A Reappraisal of the Clinical Spectrum of North Carolina Macular Dystrophy

Purpose To characterize the clinical phenotypes and genotype of a large family with North Carolina macular dystrophy (NCMD). Design Observational, retrospective case series. Participants Thirteen participants who were at risk of inheriting a dominantly transmitted disease gene from a 4-generation family from Baltimore were examined. Methods Thirteen participants underwent ophthalmic examination and genomic linkage analysis. Fundus photography, spectral-domain optical coherence tomography (SD-OCT), fluorescein angiography, ultrasonography, full-field electroretinography, and electro-oculography were performed on some patients. Main Outcome Measures Description of clinical phenotypes with genomic linkage to the MCDR1 locus.
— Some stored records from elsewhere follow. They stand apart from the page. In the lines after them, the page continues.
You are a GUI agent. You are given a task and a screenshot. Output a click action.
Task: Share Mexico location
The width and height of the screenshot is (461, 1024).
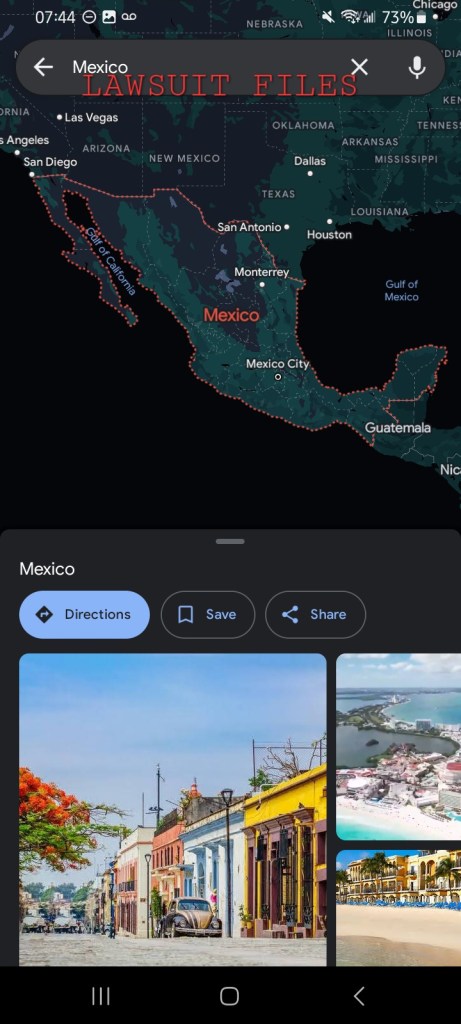tap(315, 615)
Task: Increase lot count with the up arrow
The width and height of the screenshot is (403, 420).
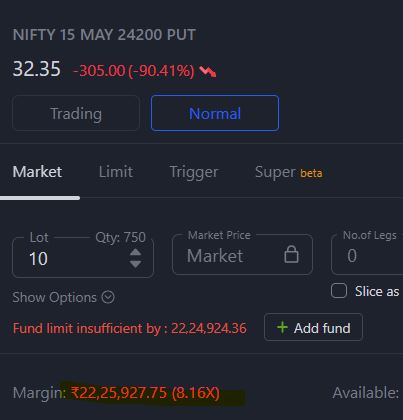Action: (x=135, y=252)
Results Nine of 13 participants were affected with NCMD. There are variable and previously unreported clinical manifestations among affected individuals with NCMD, including drusen, macular staphyloma, choroidal neovascularization, a retinal pigment epithelial tear, and geographic atrophy. The distinctive and virtually pathognomonic grade 3 lesions in NCMD are neither staphylomas nor colobomas, as previously thought. As shown by ultrasonography and SD-OCT, they are deep chorioretinal excavations not involving the sclera, for which the authors propose a new term: macular caldera . Linkage analysis was performed, and the disease-causing gene in this family was mapped to the MCDR1 locus. Conclusions North Carolina macular dystrophy has a wide spectrum of clinical phenotypes that resemble age-related macular degeneration except for their early age of onset. Financial Disclosure(s) The author(s) have no proprietary or commercial interest in any materials discussed in this article.